The Square Root of Summer(45)
Every single one of the wormholes has opened when I’ve been sad, or angry, or grieving, or lost. Or lying.
That’s the Gottie H. Oppenheimer Principle. It’s nothing to do with particles or fractals or diaries. It’s to do with me, and what I did on the day Grey died. I’m a bad person. And this wormhole I’m in now? It’s punishment.
I want to rest my head on all these books and go to sleep, wake up to the world as it should be. Tell Thomas everything and see where time takes us. But the only way to get there is to do something about it. I force myself to pick up one of my many notebooks again and start reading it through. Third (hundredth) time’s the charm.
The very first thing I see is a diagram I printed out that day in the library, weeks ago.

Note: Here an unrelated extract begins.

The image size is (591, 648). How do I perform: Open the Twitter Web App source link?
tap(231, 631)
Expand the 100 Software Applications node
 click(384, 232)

The Schwarzschild metric. If you stand a billion light-years away from one, a Schwarzschild black hole looks like a wormhole. They’re the same thing.
It doesn’t flip the TV channel to a new timeline or show you something that’s already happened. If you can find a way to keep it open without a gravitational collapse, you could walk through it.
The way to keep it open is to use dark exotic matter—like jamming your shoe in a doorway. If you went through it, you’d have to cross that darkness.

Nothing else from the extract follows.